High-dose ETBE treatment was found to induce papillomatosis in the urinary bladder in our previous medium-term multi-organ carcinogenesis bioassay[4]. In previous investigations, it was shown that oral administration of uracil to rat induced reversible papillomatosis (diffuse papillary hyperplasia of the epithelium) of the urinary bladder associated with urolithiasis[12],[13],[14]. It has been reported that chemicals causing papillomatosis, in general, act as bladder tumor promoters and exert carcinogenicity eventually[6],[7],[15]. Thus, the potential of ETBE to modify tumor development was investigated in the present medium-term urinary bladder carcinogenesis bioassay using male Fischer rats[5],[6],[7],[8],[9]. However, quantitative analysis of hyperplastic and neoplastic lesion developments did not provide any evidence that even 1000 mg/kg/day ETBE acted as a tumor promoter in the present bioassay using BBN as an initiator. However, it was confirmed that 1000 mg/kg/day ETBE induced papillomatosis (also forming soft stones) in the urinary bladder at low incidence, but papillomatosis was not observed in rats given 500 mg/kg/day of ETBE or lower. Since the dose level of 500 mg/kg/day of ETBE was extremely higher than the estimated oral exposure level (0.0059–0.218 mg/kg/day calculated from reported possible contamination levels of drinking water) and the inhalation exposure level (11.4 µg/kg/day calculated from estimated occupational exposure level of 38 µg/m3)[16], the risk to humans must be negligible. Our results are in line with the earlier reports that preneoplastic and/or neoplastic lesions of the urinary bladder did not develop in rodents given 1000 mg/kg/day ETBE[3],[17] or a structurally related chemical, MTBE, for 2 years by gavage (4 days administration/week with olive oil as the vehicle)[2],[18].

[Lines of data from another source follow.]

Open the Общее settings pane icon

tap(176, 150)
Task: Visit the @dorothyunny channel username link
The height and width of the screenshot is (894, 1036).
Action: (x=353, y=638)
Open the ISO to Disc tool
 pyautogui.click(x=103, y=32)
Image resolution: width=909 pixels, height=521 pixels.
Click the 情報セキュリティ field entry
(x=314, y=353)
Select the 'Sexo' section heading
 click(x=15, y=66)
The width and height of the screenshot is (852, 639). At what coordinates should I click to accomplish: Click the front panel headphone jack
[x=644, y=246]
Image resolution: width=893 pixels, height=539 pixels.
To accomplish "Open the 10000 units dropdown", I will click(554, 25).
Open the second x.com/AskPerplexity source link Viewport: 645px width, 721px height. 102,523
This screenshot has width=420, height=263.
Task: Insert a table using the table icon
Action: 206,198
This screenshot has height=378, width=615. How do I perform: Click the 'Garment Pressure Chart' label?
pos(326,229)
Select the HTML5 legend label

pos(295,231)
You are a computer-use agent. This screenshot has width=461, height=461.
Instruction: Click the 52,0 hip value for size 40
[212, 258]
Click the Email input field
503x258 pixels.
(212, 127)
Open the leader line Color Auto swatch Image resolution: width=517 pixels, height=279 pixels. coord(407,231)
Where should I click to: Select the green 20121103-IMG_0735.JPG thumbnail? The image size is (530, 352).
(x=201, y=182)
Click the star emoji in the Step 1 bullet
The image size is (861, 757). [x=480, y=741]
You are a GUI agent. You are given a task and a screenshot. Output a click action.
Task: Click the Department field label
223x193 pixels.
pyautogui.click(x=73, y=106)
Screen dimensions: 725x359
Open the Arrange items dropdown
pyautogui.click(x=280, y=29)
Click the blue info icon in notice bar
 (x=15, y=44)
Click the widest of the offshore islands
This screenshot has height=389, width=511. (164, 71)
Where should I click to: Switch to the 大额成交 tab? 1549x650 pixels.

With non-genotoxic substances, it is considered that mechanisms of urinary bladder tumor promoting activity involve cell damage by crystals precipitating in the urine[13],[14],[15],[19],[20],[21]. Previously, it was reported that urinary stones formed as a result of oral administration of uracil and that insertion of paraffin wax pellets caused development of preneoplastic and neoplastic lesions in the urinary bladder[6],[13],[14],[15],[21],[22]. In the present study, no crystal and/or precipitate formation was found on urinalyses conducted 3 times during the course of the study. Only soft stone formation was found in rats that developed papillomatosis given 1000 mg/kg/day ETBE. The evidence indicates that rats exposed to 1000 mg/kg/day of ETBE may develop soft stones in the urinary bladder, which cause damage and therefore elevated cell proliferation continuously, and finally induce papillomatosis. In another study, rats given drinking water containing high doses (20 mg/mL or 1520 mg/kg/day and 40 mg/mL or 3610 mg/kg/day for males, 40 mg/mL or 3620 mg/kg/day for females) of TBA, which is a metabolite of ETBE, for 13 weeks exhibited stone formation, inflammation and hyperplasia (males only) in the urinary bladder[11]. However, these alterations were not found at the doses of 5 mg/mL (420 mg/kg/day) for males, and 10 mg/mL (650 mg/kg/day) in a 2-year carcinogenicity study[10],[11]. Furthermore, alterations were found in mice administered high doses (20 mg/mL or 3940 mg/kg/day and 40 mg/mL or 8210 mg/kg/day for males, 40 mg/mL or 11620 mg/kg/day for females) of TBA for 13 weeks but not in those administered medium doses (10 mg/mL or 1040 mg/kg/day for males, 10 mg/mL or 1020 mg/kg/day for females)[10],[11].

In conclusion, the present investigation of tumor promoting activity of ETBE in a medium-term urinary bladder carcinogenicity assay (BBN method) using male F344 rats indicated no tumor promoting effects, despite confirmation that rats exposed to ETBE at 1000 mg/kg/day may develop papillomatosis in the urinary bladder.